→ INSTRUCTIONS TO FOLLOW: Repeat the entries below word for word, though any picture in them should be dropped.

→ SOURCE DATA:
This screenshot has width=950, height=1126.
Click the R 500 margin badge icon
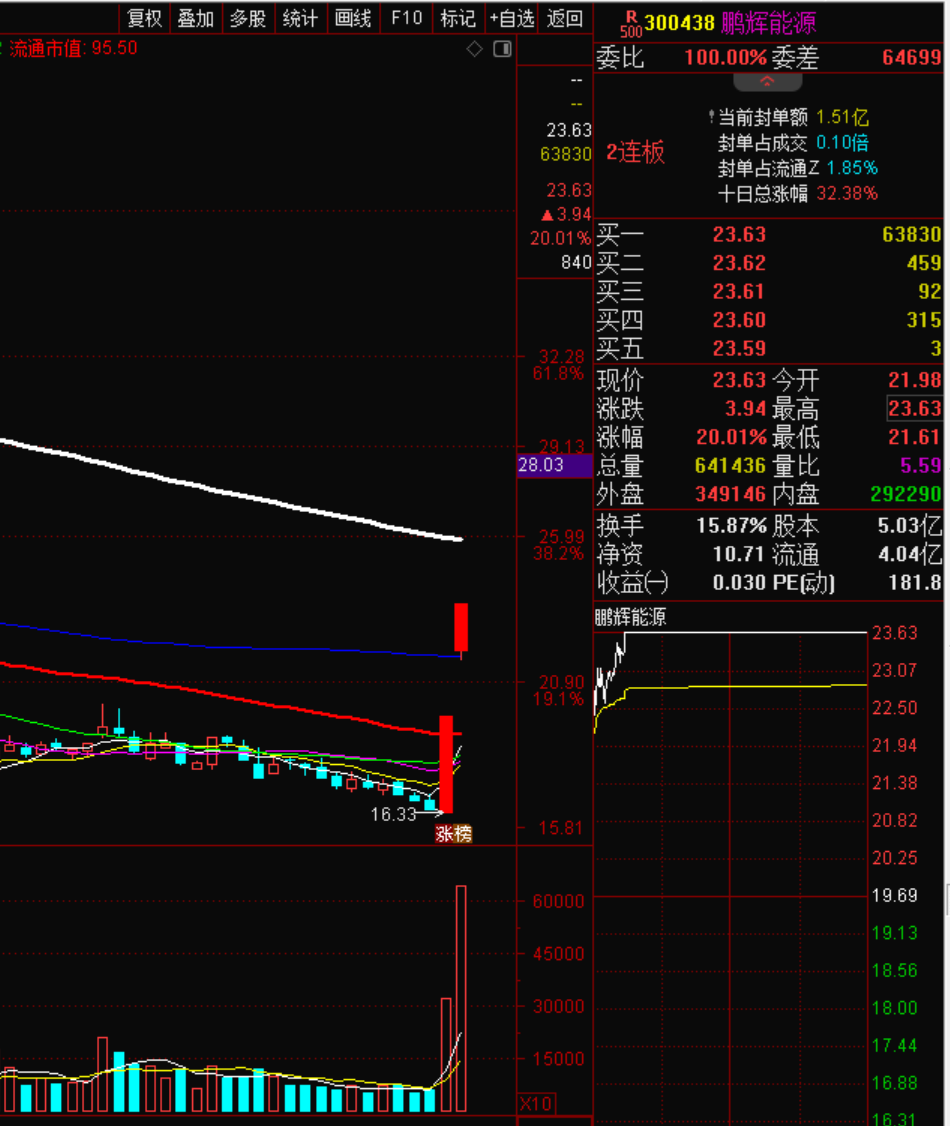pos(631,22)
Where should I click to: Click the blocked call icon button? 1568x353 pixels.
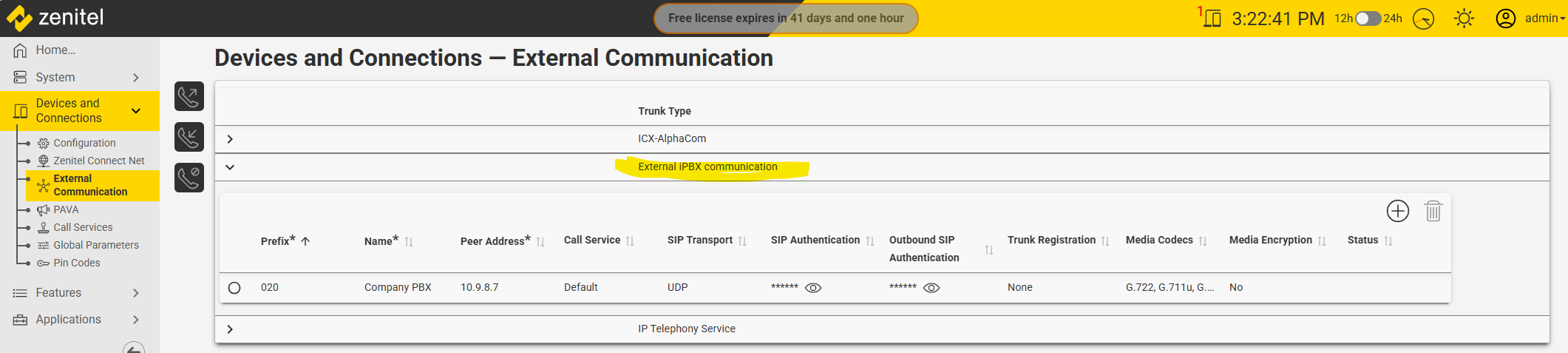(x=189, y=178)
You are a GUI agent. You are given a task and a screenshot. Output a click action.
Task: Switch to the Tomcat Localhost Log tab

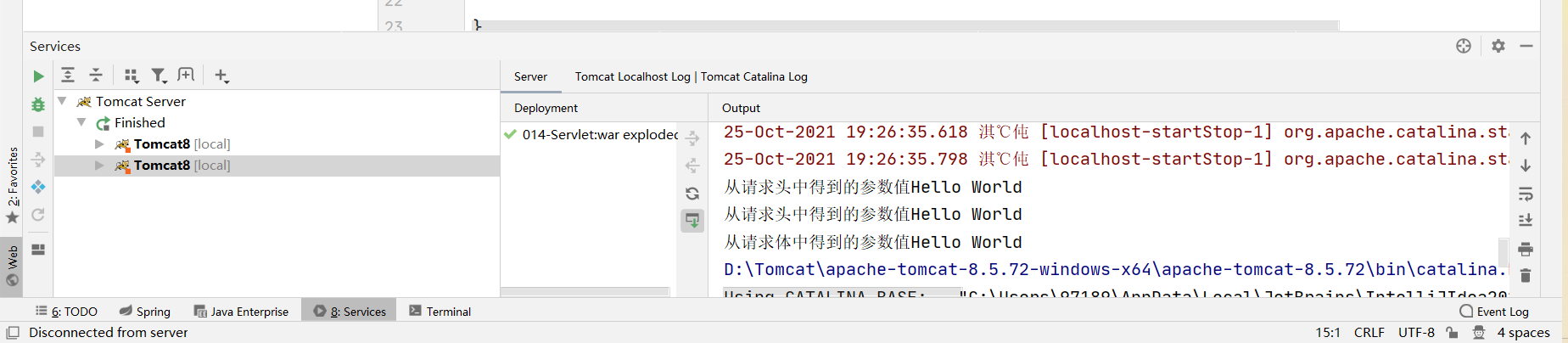coord(633,76)
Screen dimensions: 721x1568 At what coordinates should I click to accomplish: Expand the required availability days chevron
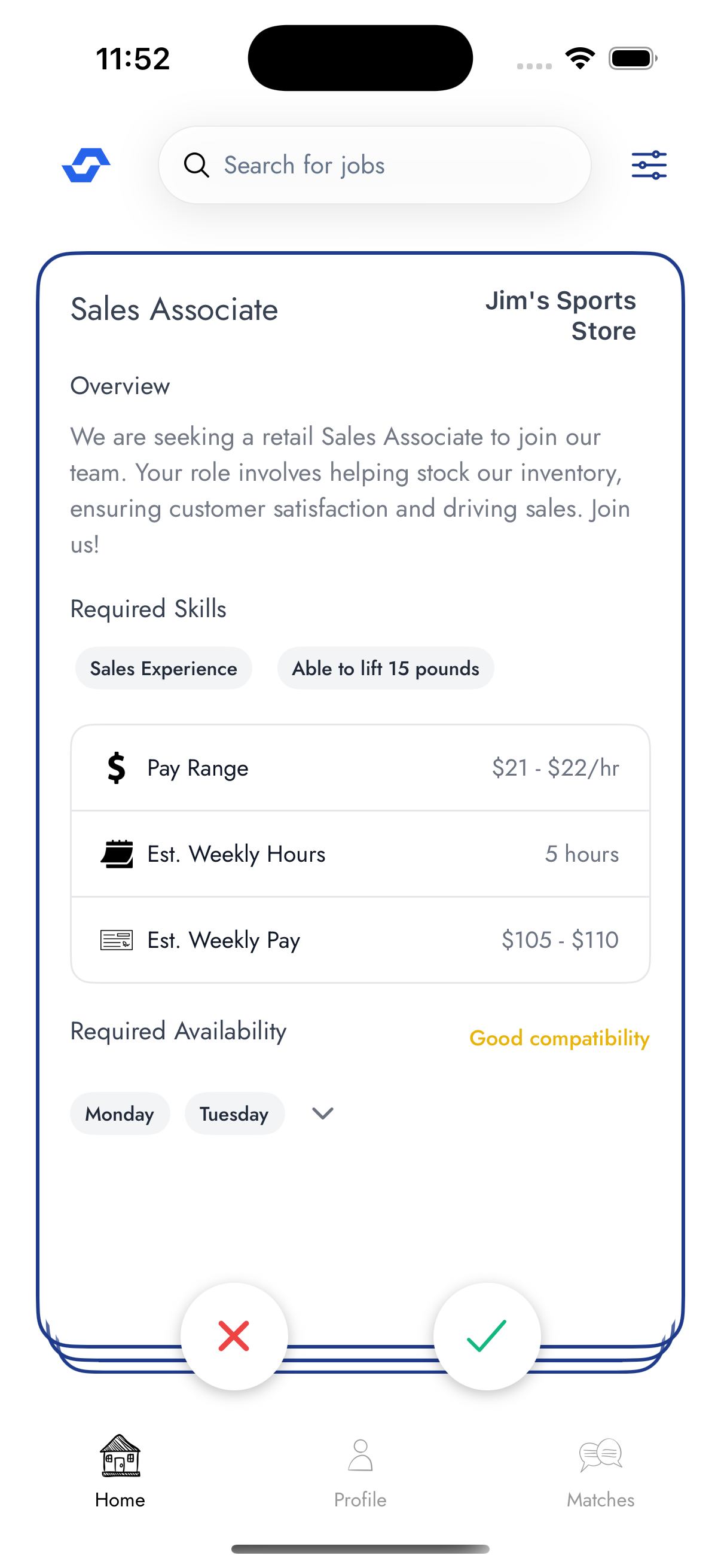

→ EXERCISE ANSWER:
This screenshot has width=950, height=1126.
Click the R 500 margin badge icon
pos(631,22)
Where should I click to: Click the blocked call icon button? 1568x353 pixels.
(x=189, y=178)
You are a GUI agent. You are given a task and a screenshot. Output a click action.
Task: Switch to the Tomcat Localhost Log tab

coord(633,76)
Screen dimensions: 721x1568 At what coordinates should I click to accomplish: Expand the required availability days chevron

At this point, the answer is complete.